Viernes, 2 de septiembre de 2016 | Hoy
Por Alejandro Modarelli
La izquierda revolucionaria de los años 70 tuvo sus manuales de buena conducta, en los que la pedagogía moral no se restringía a saber pelear y a saber morir por una causa que se sentía noble, sino también a desdeñar una libertad que se percibía farsa, por provenir de una disputa interna de la burguesía combatida: la libertad sexual. Monogamia y heterosexualidad eran la armadura afectiva y la identidad privada del revolucionario ejemplar. El feminismo era un asunto de minas pequebú distraídas en naderías de orgasmos clitorianos, y la homosexualidad como mínimo una enfermedad degenerativa del capitalismo. Si hay que enterrar la sociedad de clases, pensaban, no llevemos maricones ni histéricas al entierro porque, bien lo sabían los espartanos, los placeres del cuerpo se traducen en molicie y la molicie en delación (por incapacidad de soportar el apriete del enemigo, al menos para quien no hubiera cursado el S/M). Los placeres eran, compañero, la vía regia de la derrota.

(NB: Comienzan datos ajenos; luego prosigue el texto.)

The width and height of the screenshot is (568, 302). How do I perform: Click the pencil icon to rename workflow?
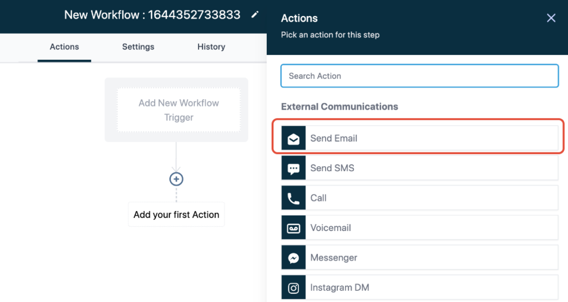click(x=255, y=15)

Mucho se debatió en estas últimas décadas sobre la enorme injusticia de haber vuelto invisibles, inhallables, en los informes sobre derechos humanos, como el Nunca Más, los nombres, voces y rostros de homosexuales que no pasaron la juventud solamente “pensando en eso”, sino que a los galardones del propio cuerpo deseante le sumaron los de la militancia social, la entrega sin condiciones, muchas veces, a una causa colectiva en la que no tenían asegurado ni por asomo un sitio en la estación final llamada emancipación. Héctor Anabitarte recuerda siempre que en una reunión del Frente de Liberación Homosexual con enviados del gobierno de Cámpora se les propuso tratamientos de rehabilitación, como las señoras de sociedad a las mucamas cursos de alfabetización. Es cierto que en los hangares revolucionarios se creía en esa mecánica de uniformar lo diferente, porque si algo no precisaba el Hombre Nuevo, eran las ternuras de la diversidad ni las preguntas del militante sobre la relación con su propio cuerpo. Se servía a la causa como ejercicio sacrificial, y el sacrificio no busca preguntas sino, como en Abraham, actos de fe.
En la Argentina hubo que esperar la emergencia del MAS de Luis Zamora, en 1983, para incorporar el deseo como asunto político, la homosexualidad como posibilidad revolucionaria y resistencia contra la opresión, la injusticia cultural como compañía de la injusticia económica. El trotskismo, con su tradición cosmopolita, siempre estuvo abierto a la potencia y los devenires, y en el trazo de sus debates estaban escritos también los cuerpos de los disidentes sexuales, como el de Daniel Retamar. Digo cuerpo, performance y poesía de ese chico hermoso y libre de quien ahora recuerdo antes que nada los ojos azules tan sensuales, su paso por la CHA, que si tuvo que atravesar el círculo infernal de El Olimpo, siendo un adolescente de quince años, se me ocurre que, emergido de esa noche del mundo, supo que nunca más iba a dejarse arrastrar por otras clandestinidades, destierros o desapariciones. Ni olímpicos desdenes. Convencido como estuvo hasta el momento de su muerte en el Hospital Muñiz que no había cielo rojo posible que fuese verdadero resguardo contra el desamparo si bajo su luz revolucionaria no pudiesen alimentarse y liberarse los maricones, las tortas, las travestis.